As to elections, politicians fear post-secondary education is not a winning issue. They say it's hard to persuade people, who may be afraid of losing their jobs, that federal funding should support advanced research and teaching.
Beyond this practical calculation, Liberal and Opposition politicians are reluctant to make education a top issue because they find it embarrassing to compare past and present. They do not like to think about the difference between their parties’ historic commitments to public education and their present policies.
The Liberals have partial amnesia, to judge by Paul Martin's announcements, especially about transfer payments destined to decline by 40.7 per cent. In the 1960s, Liberals under L.B. Pearson and Pierre Trudeau helped build an excellent and accessible national post-secondary education system.
The benefits have been obvious. Canada has been economically resilient despite the oil price crisis of the 1970s and the booms-and-busts of the 1980s. Our society retains trust in its great public institutions. Yet since 1993 the Liberals have withdrawn billions from post-secondary education, health, and social services in Canada. The Liberals no longer speak of fairness, as Pearson did, or of justice as Trudeau did.
The Reform Party and the Conservatives are, of course, famously devoted to reducing government's size and role in society. Ontario’s Conservative premier Mike Harris plans a 30 per cent cut in the provincial income tax. If he manages this, it would come on top of Ottawa’s earlier cuts. There is only one way Mr. Harris can deliver on this promise, and that is through a further onslaught against higher education in Ontario.
I've suggested two main reasons why post-secondary education has not been at the centre of federal election campaigns — that post-secondary education isn't a "winning issue," and that post-secondary education issues are bothersome reminders of politicians' poor memories. But there are more.
In the latest London Review of Books (20 March 1997, pp. 16-17), Conrad Russell writes that governments, faced with the evidence about cuts and their effects, have "taken refuge in a cult of reorganisation designed to produce ‘efficiency’ and ‘better value for money’ — the usual Whitehall euphemisms for ‘less money’."
So even as the funding goes down, the demand for government intervention rises, and with it, insistence on larger class-sizes, officially required use of untested technological devices (whole departments on the Internet??!!), and so on and on.
Governments, whether Canadian or British, feel they must find ways to ensure universities, colleges and schools are doing as they are told, and meeting "public" demands for cheap and "effective" education. Governments do this in two ways.
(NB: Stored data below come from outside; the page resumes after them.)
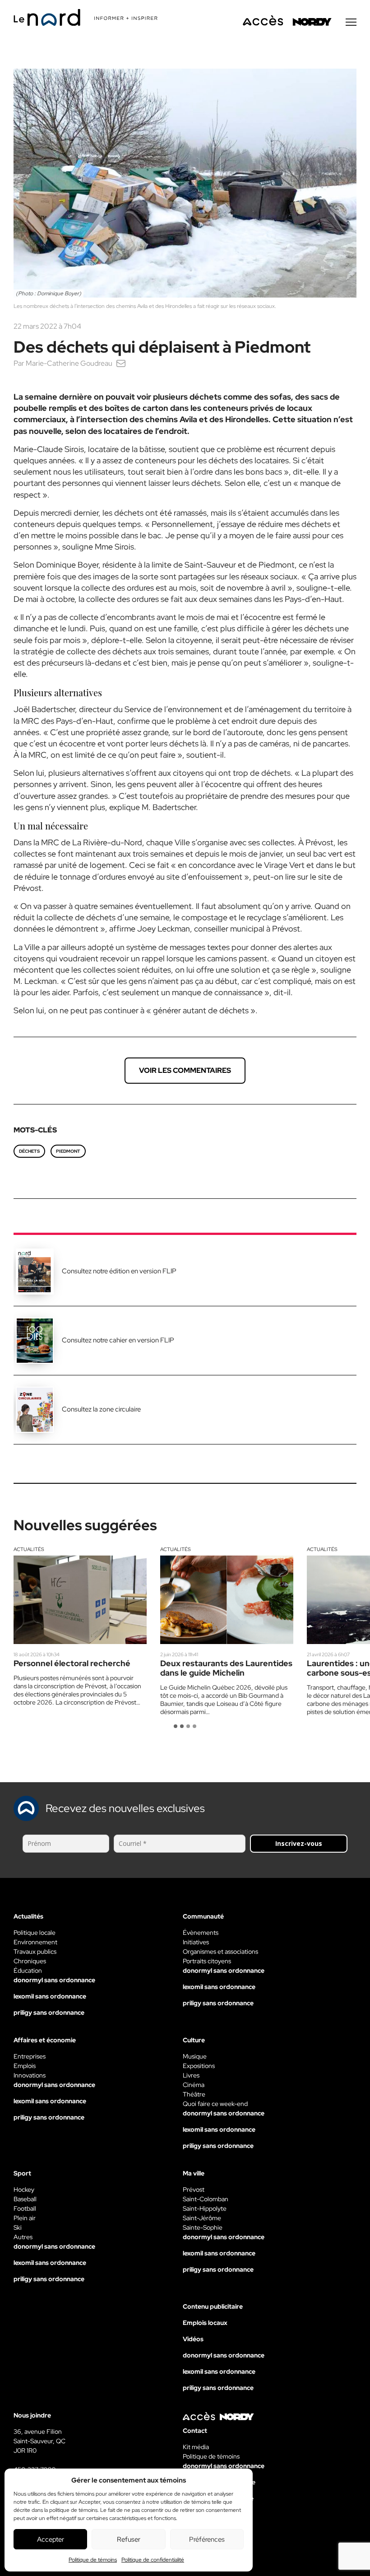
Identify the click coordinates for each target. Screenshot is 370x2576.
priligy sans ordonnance (49, 2012)
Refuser (128, 2539)
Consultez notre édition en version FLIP (119, 1271)
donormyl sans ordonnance (54, 1980)
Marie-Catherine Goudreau (69, 363)
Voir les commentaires (185, 1070)
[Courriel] (120, 363)
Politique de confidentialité (152, 2559)
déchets (29, 1151)
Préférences (207, 2539)
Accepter (50, 2539)
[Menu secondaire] (351, 22)
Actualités (29, 1549)
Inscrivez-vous (298, 1843)
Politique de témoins (93, 2559)
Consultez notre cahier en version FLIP (118, 1340)
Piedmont (68, 1151)
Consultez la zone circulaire (101, 1409)
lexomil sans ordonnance (50, 1996)
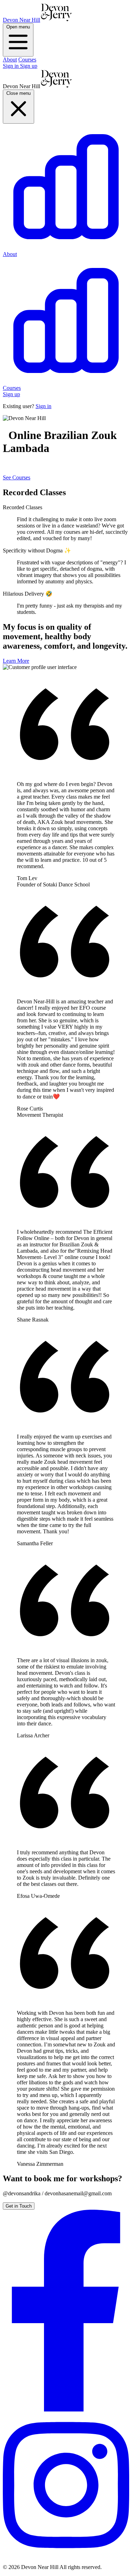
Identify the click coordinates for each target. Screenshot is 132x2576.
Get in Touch (19, 2206)
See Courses (16, 477)
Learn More (16, 661)
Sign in (11, 66)
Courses (27, 60)
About (10, 60)
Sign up (28, 66)
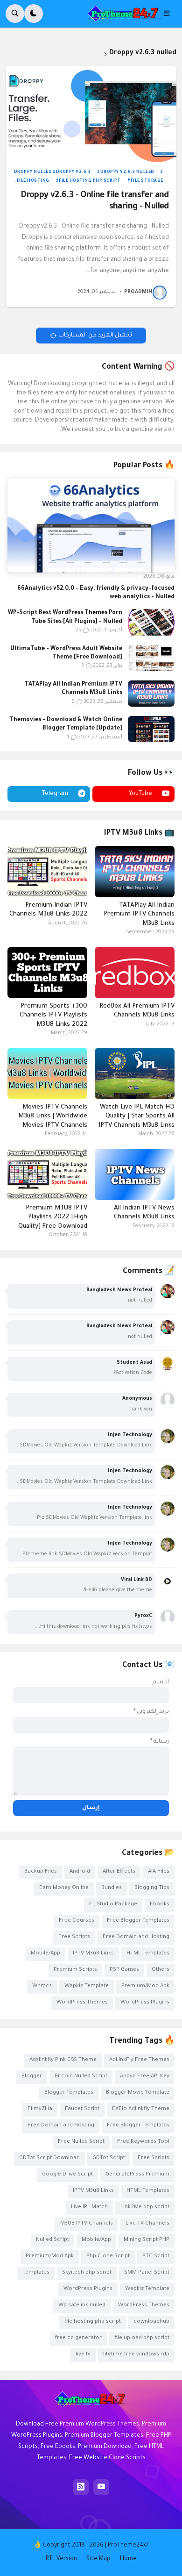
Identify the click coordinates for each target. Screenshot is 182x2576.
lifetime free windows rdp (136, 2355)
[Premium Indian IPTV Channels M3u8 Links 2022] (47, 871)
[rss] (81, 2487)
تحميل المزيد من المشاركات (95, 335)
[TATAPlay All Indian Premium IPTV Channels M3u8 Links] (151, 693)
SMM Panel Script (146, 2273)
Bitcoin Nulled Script (81, 2077)
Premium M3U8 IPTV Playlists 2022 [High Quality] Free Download (52, 1217)
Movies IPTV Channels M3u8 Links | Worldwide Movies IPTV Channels (52, 1116)
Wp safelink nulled (81, 2306)
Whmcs (42, 1986)
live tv (83, 2355)
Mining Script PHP (146, 2240)
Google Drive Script (67, 2175)
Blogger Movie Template (137, 2093)
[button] (169, 13)
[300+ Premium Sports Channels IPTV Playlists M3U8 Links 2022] (47, 972)
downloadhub (151, 2322)
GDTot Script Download (49, 2158)
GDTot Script (108, 2158)
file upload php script (141, 2338)
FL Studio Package (113, 1905)
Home (128, 2559)
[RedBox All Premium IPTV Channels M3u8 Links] (135, 972)
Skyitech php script (87, 2273)
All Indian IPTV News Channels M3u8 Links (144, 1213)
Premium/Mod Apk (145, 1986)
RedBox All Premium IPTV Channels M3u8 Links (137, 1011)
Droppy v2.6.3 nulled (127, 172)
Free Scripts (74, 1937)
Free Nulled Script (81, 2142)
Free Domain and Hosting (136, 1937)
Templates (35, 2273)
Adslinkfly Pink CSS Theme (63, 2060)
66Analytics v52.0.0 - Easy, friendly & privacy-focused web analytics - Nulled (96, 593)
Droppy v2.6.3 (73, 172)
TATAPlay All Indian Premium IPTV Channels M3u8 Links (73, 688)
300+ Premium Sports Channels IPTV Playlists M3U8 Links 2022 (53, 1015)
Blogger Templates (68, 2093)
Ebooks (159, 1905)
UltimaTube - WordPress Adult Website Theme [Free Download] (66, 653)
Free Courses (76, 1921)
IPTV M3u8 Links (93, 1954)
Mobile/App (45, 1954)
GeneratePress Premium (137, 2175)
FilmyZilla (40, 2109)
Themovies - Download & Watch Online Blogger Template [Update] (65, 724)
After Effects (119, 1872)
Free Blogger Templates (138, 1921)
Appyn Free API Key (144, 2077)
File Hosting (33, 181)
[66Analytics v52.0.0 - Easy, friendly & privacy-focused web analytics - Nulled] (91, 525)
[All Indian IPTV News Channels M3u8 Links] (135, 1174)
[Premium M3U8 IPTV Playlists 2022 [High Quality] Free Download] (47, 1174)
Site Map (98, 2559)
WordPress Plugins (144, 2003)
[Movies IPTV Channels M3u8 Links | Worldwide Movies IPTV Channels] (47, 1073)
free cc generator (78, 2338)
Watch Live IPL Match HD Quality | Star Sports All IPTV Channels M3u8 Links (136, 1116)
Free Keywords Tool (143, 2142)
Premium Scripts (75, 1970)
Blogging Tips (151, 1888)
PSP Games (124, 1970)
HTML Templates (147, 1954)
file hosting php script (90, 181)
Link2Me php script (144, 2207)
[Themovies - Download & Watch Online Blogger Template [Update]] (151, 729)
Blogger (31, 2077)
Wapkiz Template (86, 1986)
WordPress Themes (82, 2003)
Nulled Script (52, 2240)
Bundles (111, 1888)
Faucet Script (82, 2109)
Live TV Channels (147, 2224)
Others (160, 1970)
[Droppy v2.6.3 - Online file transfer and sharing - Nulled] (91, 114)
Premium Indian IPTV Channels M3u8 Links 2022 (48, 910)
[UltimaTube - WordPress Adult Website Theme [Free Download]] (151, 658)
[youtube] (101, 2487)
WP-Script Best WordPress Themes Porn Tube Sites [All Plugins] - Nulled (65, 617)
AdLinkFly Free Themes (139, 2060)
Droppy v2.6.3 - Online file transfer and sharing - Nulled (95, 201)
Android (80, 1872)
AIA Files (158, 1872)
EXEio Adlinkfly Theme (140, 2109)
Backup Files (40, 1872)
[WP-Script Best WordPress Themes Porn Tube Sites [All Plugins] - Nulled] (151, 622)
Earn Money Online (64, 1888)
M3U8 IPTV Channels (86, 2224)
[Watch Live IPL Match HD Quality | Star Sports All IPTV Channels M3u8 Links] (135, 1073)
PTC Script (155, 2257)
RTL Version (61, 2559)
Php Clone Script (108, 2257)
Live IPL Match (89, 2207)
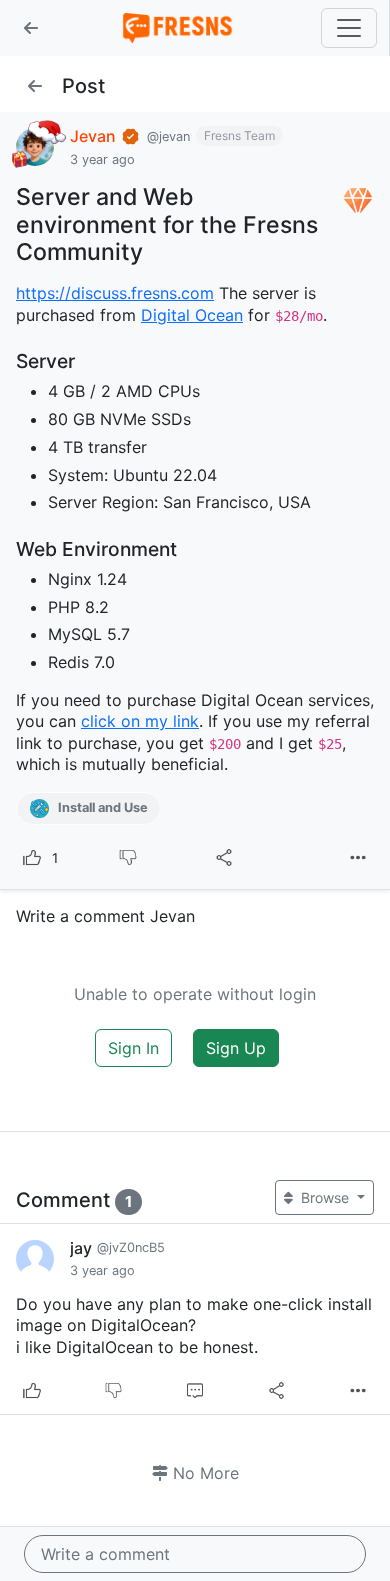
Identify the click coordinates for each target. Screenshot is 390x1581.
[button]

First, they construct huge bureaucracies to check on us, to collect statistical performance indicators and the like. Second, they propagate the belief that the victims of underfunding are to blame for their sad condition. In England, the scapegoating takes the form of an assault on "outmoded politically correct ways of teaching," (as John Major asserts) and leads to publication of an "endless series of school and university league tables" (as Russell says). In Canada, the rhetoric is only superficially different.
So we come to the strike at York University. Yes, the York University strike is about fair salaries and fair conditions for retirement. But it is also about a board of governors whose policies are centralist and non-participatory, whose administration is large and costly, whose fascination with "efficiency" and "value for money" has nothing to do with quality post-secondary education or with broadened access to the university. This strike is about an arbitrary administration, the creature of a business-minded board of governors. Behind the actions of the board and of the York administration is the government view that education must be "transformed," and shown to have a favourable cost-benefit ratio.
This where federal and provincial cost-cutting is transformed into the reality of factory-style education with large classes and little contact between faculty and students.
York’s questions are, then, also the questions to be asked in the coming election: Will we keep knowledge and equity as core values in Canadian society? Will we make open and participatory governance the hallmarks of Canadian post-secondary education — or just a happy memory?